This efficiency is tricky to achieve because dynamic languages like JavaScript are highly polymorphic: any variable can hold values of any type, and in the general case, the runtime cannot know ahead of time what type a particular value will have. For example, even if the program will always add two integers together at a particular place in the code, the engine has to allow for the possibility that a non-integer value might unexpectedly show up.

There are two broad techniques which can be used to deal with this challenge.  The first is guarding, where the engine generates machine code that checks its assumptions before executing the code that relies on those assumptions.  For the adding example above, the engine will generate machine code to do integer addition, but it will make sure to prefix that code with checks which ensure that the two values being added are actually integers.  If the checks fail, the machine code jumps to a slowpath that handles the uncommon case in a general way.  If the check succeeds, the fastpath (or optimized) machine code is executed.  The expectation is that the checks will succeed most of the time, and so the fastpath will be executed most of the time.

While guarding is a useful technique, it imposes a performance penalty.  Checking assumptions takes time, and having those checks in hot code can be a significant performance drain.  The second technique for emitting efficient code while retaining correctness is invalidation.  That’s what I’m going to talk about in this post.  I’m going to use SpiderMonkey’s newly added JIT engine, IonMonkey, to illustrate my examples, but aside from the details the overall strategy will apply to most JIT engines.

Invalidation at 10,000 Feet

The key idea behind invalidation is this: instead of making our jitcode check an assumption every time we are about to do something that relies on that assumption, we ask the engine to mark the jitcode as invalid when the assumption becomes false.  As long as we take care never to run jitcode that’s been marked invalid, then we can go ahead and leave out the guards we would have otherwise added.

Let’s take a look at a simple example to get started.  Here’s a small JavaScript program that computes the sum of some point distances:

function Point(x, y) {
    this.x = x;
    this.y = y;
}
 
function dist(pt1, pt2) {
    var xd = pt1.x - pt2.x,
        yd = pt1.y - pt2.y;
    return Math.sqrt(xd*xd + yd*yd);
}
 
function main() {
    var totalDist = 0;
    var origin = new Point(0, 0); 
    for (var i = 0; i < 20000; i++) {
        totalDist += dist(new Point(i, i), origin);
    }
    // The following "eval" is just there to prevent IonMonkey from
    // compiling main().  Functions containing calls to eval don't
    // currently get compiled by Ion.
    eval("");
    return totalDist;
}
 
main();

When this script is run, the dist function is compiled by IonMonkey after roughly 10,000 iterations, generating the following intermediate representation (IR) code:

[1]   Parameter 0          => Value     // (pt1 value)
[2]   Parameter 1          => Value     // (pt2 value)
[3]   Unbox [1]            => Object    // (unbox pt1 to object) 
[4]   Unbox [2]            => Object    // (unbox pt2 to object)
[5]   LoadFixedSlot(x) [3] => Int32     // (read pt1.x, unbox to Int32)
[6]   LoadFixedSlot(x) [4] => Int32     // (read pt2.x, unbox to Int32)
[7]   Sub [5] [6]          => Int32     // xd = (pt1.x - pt2.x)
[8]   LoadFixedSlot(y) [3] => Int32     // (read pt1.y, unbox to Int32)
[9]   LoadFixedSlot(y) [4] => Int32     // (read pt2.y, unbox to Int32)
[10]  Sub [8] [9]          => Int32     // yd = (pt1.y - pt2.y)
[11]  Mul [7] [7]          => Int32     // (xd*xd)
[12]  Mul [10] [10]        => Int32     // (yd*yd)
[13]  Add [11] [12]        => Int32     // ((xd*xd) + (yd*yd))
[14]  Sqrt [13]            => Double    // Math.sqrt(...)
[15]  Return [14]

The above is a cleaned-up version of the actual IR for illustration.
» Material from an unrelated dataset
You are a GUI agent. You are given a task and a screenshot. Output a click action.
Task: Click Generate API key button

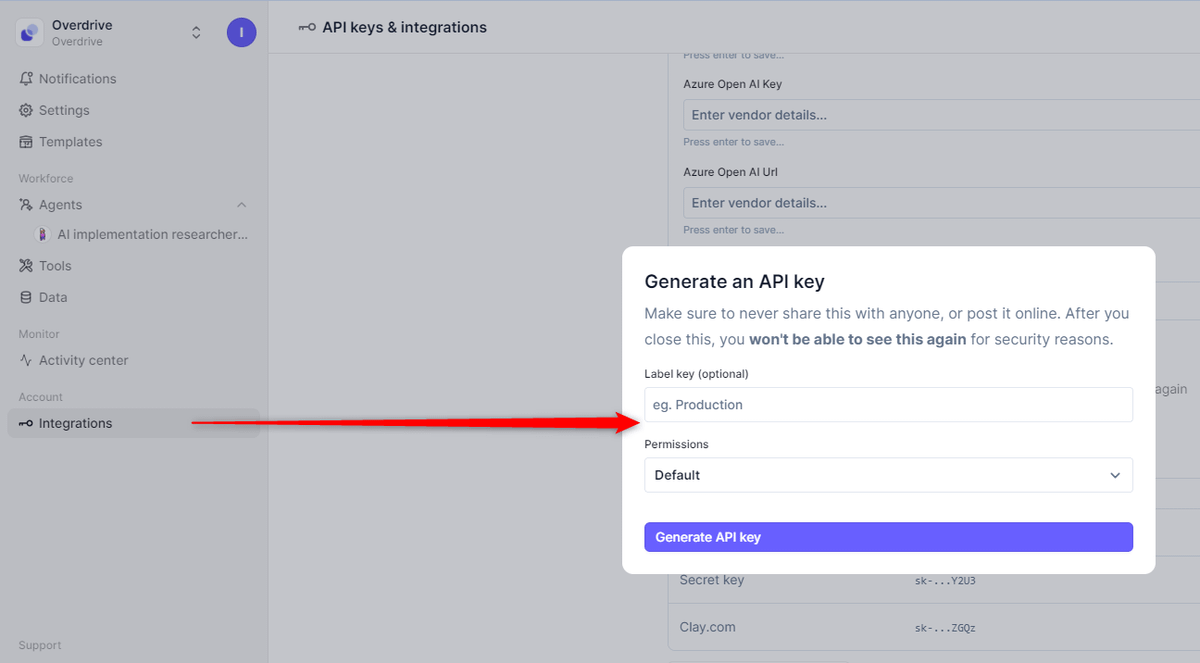pos(888,537)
For the actual nitty-gritty low-level IR, Click Here.

In instructions [3] and [4], Ion blindly unboxes the argument values into Object pointers without checking to see if they are actually object pointers and not primitives. In instructions [5], [6], [8], and [9], Ion blindly converts the x and y values loaded from the objects to Int32s.

(Note: Unboxing in this case refers to decoding a generic JavaScript value into a raw value of a specific type such as Int32, Double, Object pointer, or Boolean).
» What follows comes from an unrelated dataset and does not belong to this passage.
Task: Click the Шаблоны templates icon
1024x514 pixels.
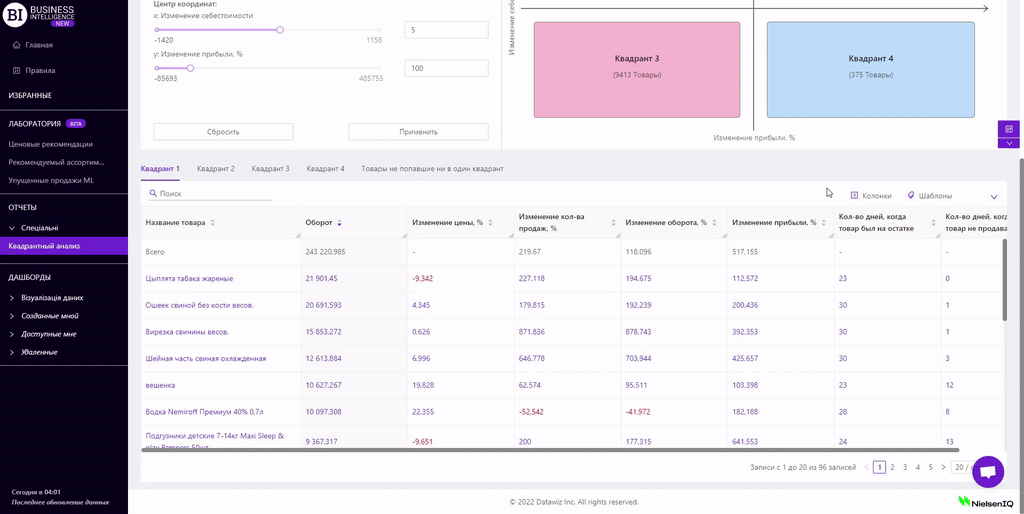Action: coord(911,196)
If we were only using guards to check our assumptions, the following extra checks would have gone into this code:

  1. Two type checks: An extra check before each of [3] and [4] to check that the input argument was actually an object pointer before unboxing it.
  2. Four type checks: Ensuring that pt1.x, pt2.x, pt1.y, and pt2.y were all Int32 values before unboxing them.

Instead, the IR code skips these six extra checks, generating extremely tight code. Normally, we wouldn’t be able to do this because the jitcode would simply be wrong if any of these assumptions were not held. If the function dist is ever called with non-object arguments, the jitcode would crash. If dist was ever called with instances of Point with x and y values that were not Int32s, the jitcode would crash.
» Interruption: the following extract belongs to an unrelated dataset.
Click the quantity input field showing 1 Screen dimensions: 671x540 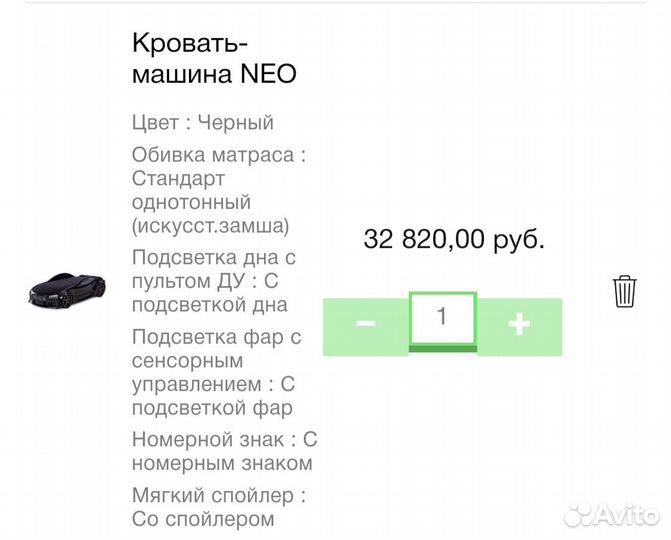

To get away with generating this efficient code while maintaining correctness, we must make sure that we never run it after its assumptions become invalid. Accomplishing that requires leveraging SpiderMonkey’s type inference system.

Type Inference

SpiderMonkey’s type inference (TI) dynamically tracks known type information for JavaScript objects and scripts, and how those types flow through different parts of the code. The data structures maintained and updated by TI represent the current type knowledge about the program. By tracking when these structures change, the engine can trigger events whenever particular type assumptions are broken.

The following is a very simplified diagram of the type model generated for our program as it runs.

The TypeScript at the top keeps track of the type information for the function dist – such as the type sets associated with the first and second arguments (‘pt1′ and ‘pt2′).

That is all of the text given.